The missile was tested as part of a week of naval wargames that started on Friday and were due to take place in the Gulf and Sea of Oman.

Previous models of the Fajr range of missiles have been described as a land-based weapons system for use against ships.

"This missile, with the capacity of evading radar, can attack several targets simultaneously," he said, adding the missile was newly developed.

State media described the missile as one of a "new generation." Iran has previously said it had successfully tested missiles carrying the Fajr (Dawn) name.

The range of the new missile was not immediately clear but Salami said it had greater tactical and technical capabilities, state television reported. It also said the missile could not be hit by anti-missile rockets.

Earlier, naval officials had said the wargames would start by firing a Shahab-2 surface-to-surface missile, which experts say has a range of about 700 kilometres.

Naval Admiral Morteza Saffari earlier said the wargames would involve more than 17,000 troops and 500 large and small naval vessels, according to the official IRNA news agency.

The naval wargames were aimed "to display the Islamic system's defensive capabilities," IRNA said.

Diplomats in Europe said this month that Iran, which is currently involved in a nuclear standoff with the West, was stepping up development of missiles capable of carrying atomic warheads.

However, Iran says its nuclear plans are purely for peaceful purposes.

Meanwhile, Iranian Foreign Minister Manouchehr Mottaki said on Friday that Teheran would not use oil as a weapon in the row over its nuclear issue.
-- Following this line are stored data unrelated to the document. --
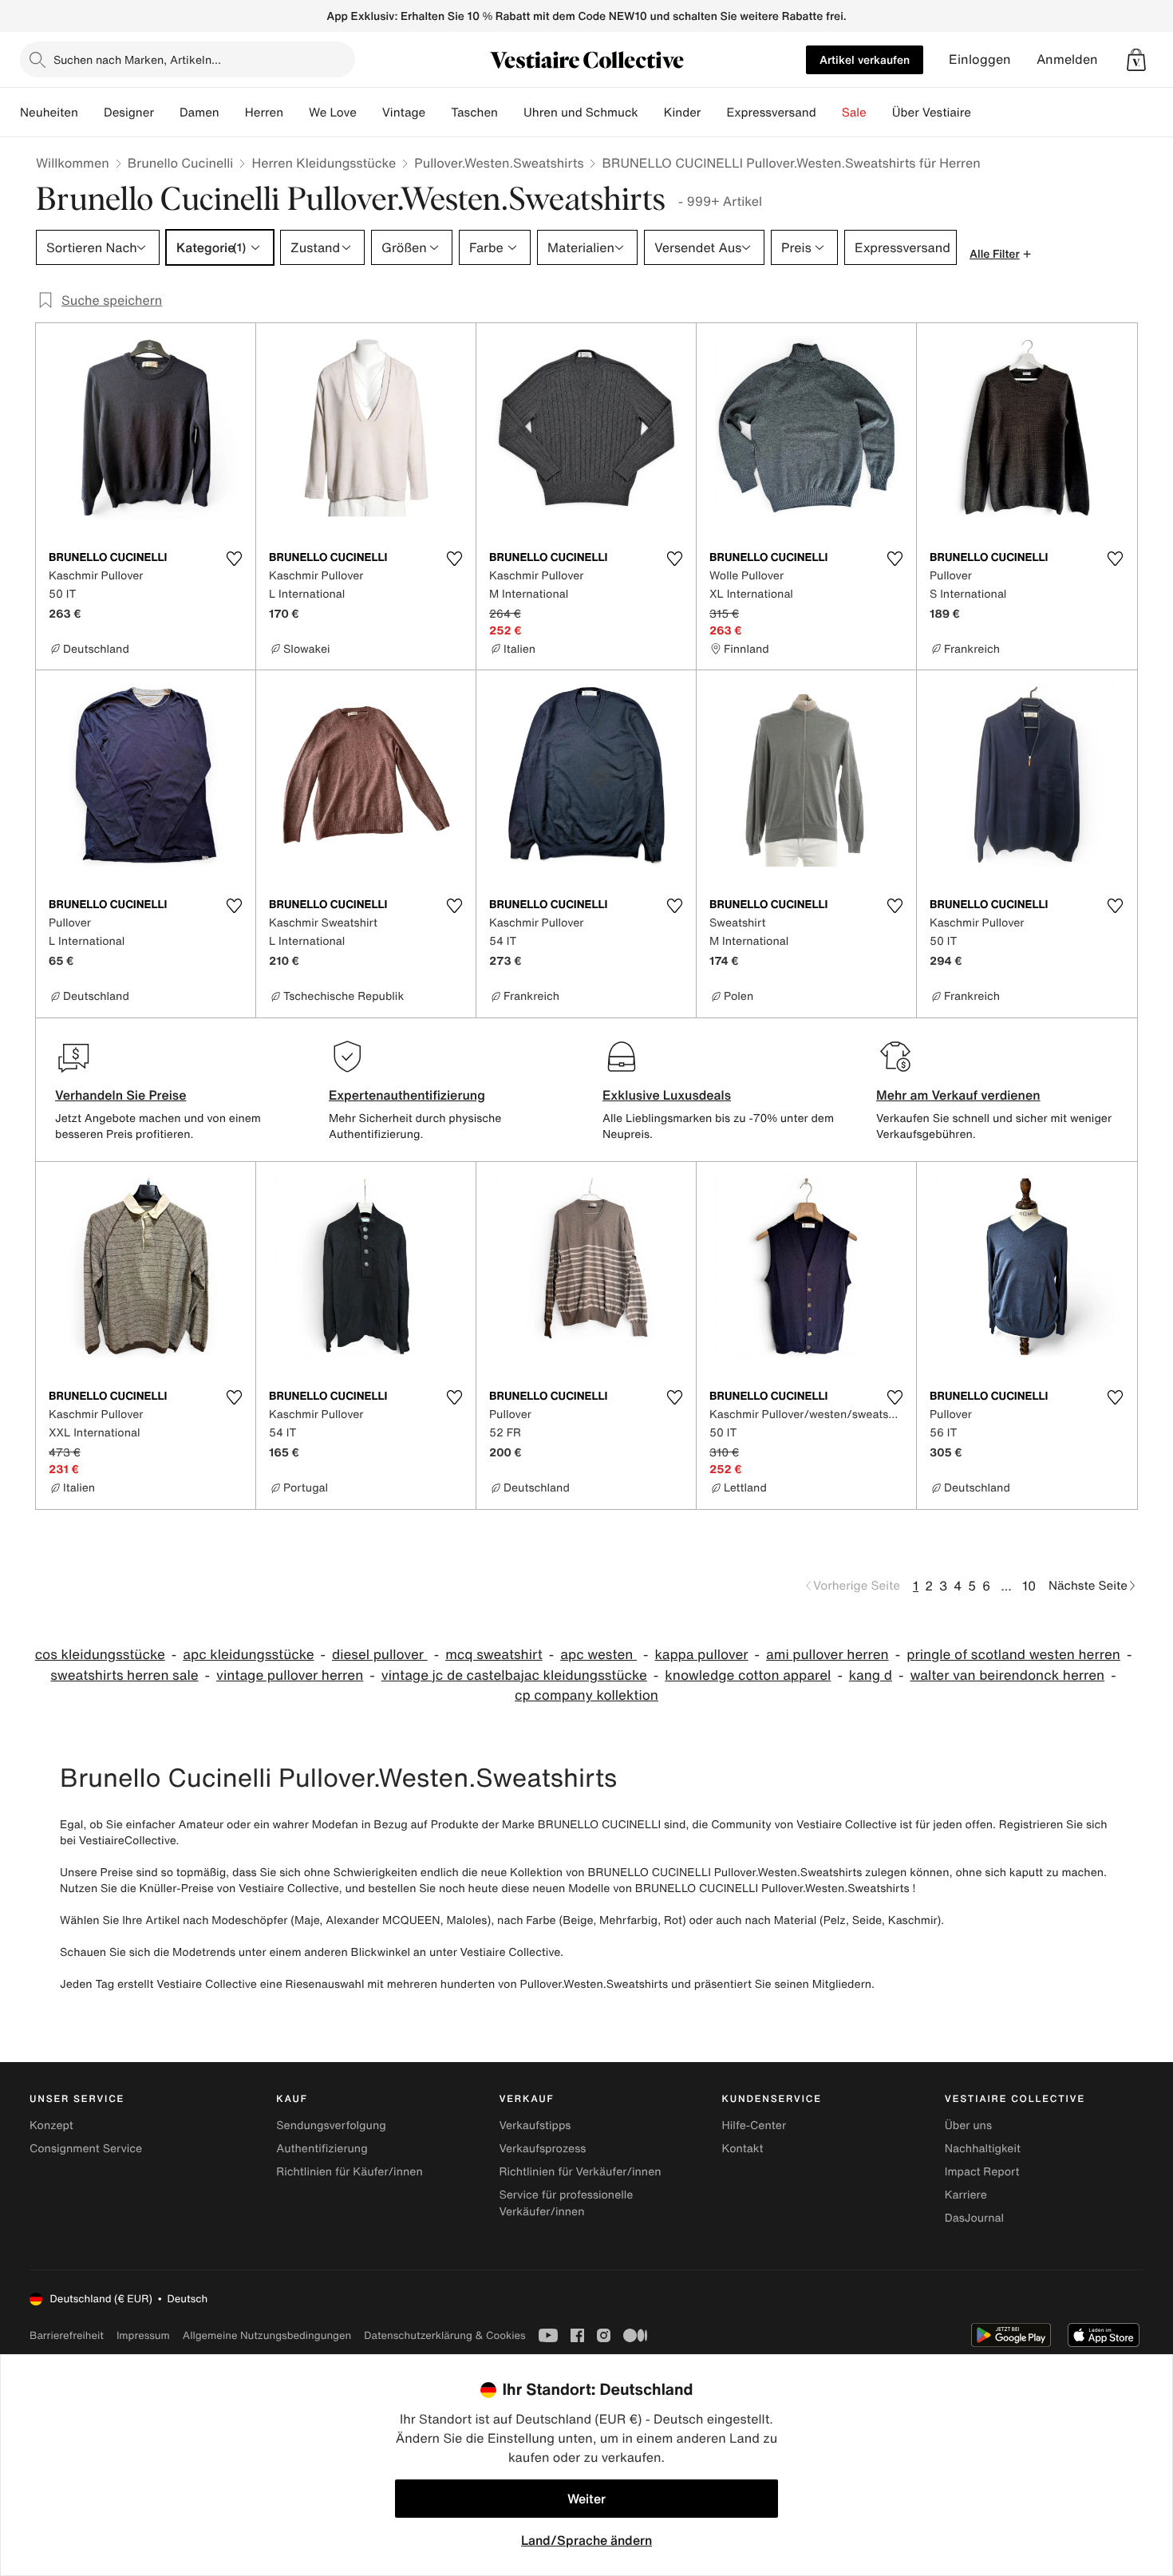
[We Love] (369, 112)
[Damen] (232, 112)
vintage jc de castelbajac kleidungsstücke (514, 1675)
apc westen (598, 1655)
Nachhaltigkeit (983, 2148)
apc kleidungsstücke (248, 1655)
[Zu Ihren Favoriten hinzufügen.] (233, 558)
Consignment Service (86, 2148)
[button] (1136, 60)
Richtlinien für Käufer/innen (349, 2171)
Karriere (966, 2195)
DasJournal (974, 2218)
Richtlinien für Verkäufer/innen (580, 2171)
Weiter (586, 2498)
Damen (199, 112)
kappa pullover (701, 1655)
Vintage (403, 112)
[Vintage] (438, 112)
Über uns (968, 2125)
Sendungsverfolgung (331, 2125)
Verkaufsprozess (542, 2148)
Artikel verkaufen (865, 59)
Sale (854, 112)
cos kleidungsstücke (100, 1655)
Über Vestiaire (931, 112)
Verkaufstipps (535, 2125)
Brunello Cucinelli (181, 162)
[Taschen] (510, 112)
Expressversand (771, 112)
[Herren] (296, 112)
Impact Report (982, 2171)
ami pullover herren (827, 1655)
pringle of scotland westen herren (1013, 1655)
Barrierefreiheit (67, 2335)
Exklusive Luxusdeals (666, 1094)
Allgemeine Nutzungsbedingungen (267, 2335)
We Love (333, 112)
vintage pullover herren (289, 1675)
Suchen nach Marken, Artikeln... (137, 59)
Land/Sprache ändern (586, 2540)
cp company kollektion (586, 1695)
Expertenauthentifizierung (407, 1094)
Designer (129, 112)
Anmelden (1067, 59)
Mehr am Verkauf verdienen (958, 1094)
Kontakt (743, 2148)
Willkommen (72, 162)
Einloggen (980, 59)
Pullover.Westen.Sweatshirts (498, 162)
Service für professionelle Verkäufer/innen (566, 2203)
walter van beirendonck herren (1007, 1675)
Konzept (51, 2125)
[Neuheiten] (91, 112)
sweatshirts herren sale (124, 1675)
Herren (264, 112)
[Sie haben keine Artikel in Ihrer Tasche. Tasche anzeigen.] (1136, 60)
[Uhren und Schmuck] (651, 112)
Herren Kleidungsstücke (323, 162)
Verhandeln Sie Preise (121, 1094)
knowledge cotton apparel (748, 1675)
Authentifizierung (321, 2148)
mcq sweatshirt (494, 1655)
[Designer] (166, 112)
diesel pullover (380, 1655)
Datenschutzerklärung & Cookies (444, 2335)
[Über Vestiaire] (984, 112)
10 (1029, 1585)
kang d (870, 1675)
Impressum (143, 2335)
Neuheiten (49, 112)
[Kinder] (713, 112)
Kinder (682, 112)
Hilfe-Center (754, 2125)
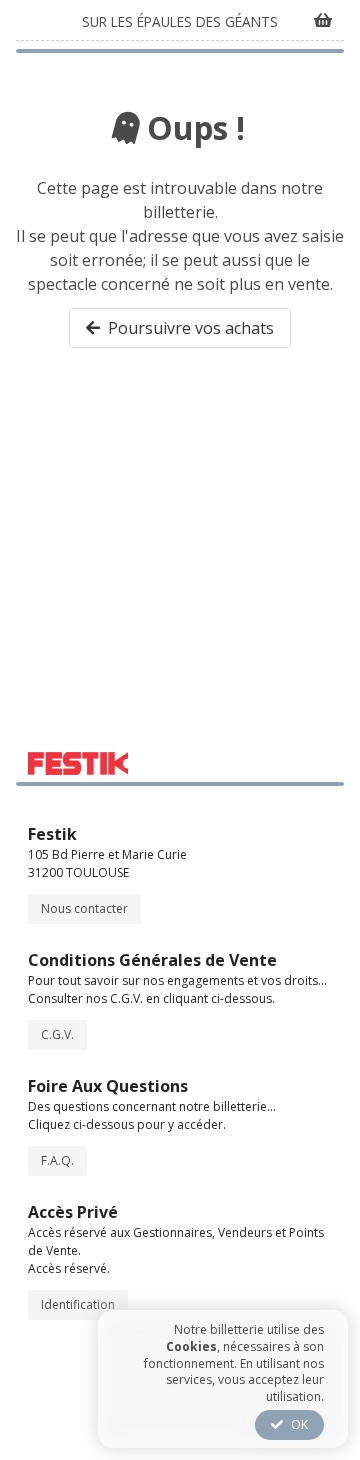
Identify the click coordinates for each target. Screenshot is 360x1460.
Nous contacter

"We're not going to use energy as a political leverage," Mottaki told reporters in Geneva, where he is on a two-day stay.

The five permanent members of the UN Security Council told Iran on Thursday it must heed a UN call to curb its nuclear programme or face isolation.

Britain said Iran could eventually face UN sanctions if it failed to suspend uranium enrichment, which can produce fuel for nuclear power stations or atomic bombs.

He reiterated that Iran would not give up its right to develop nuclear power for civilian use and said his country remained open to negotiations on how this could be done.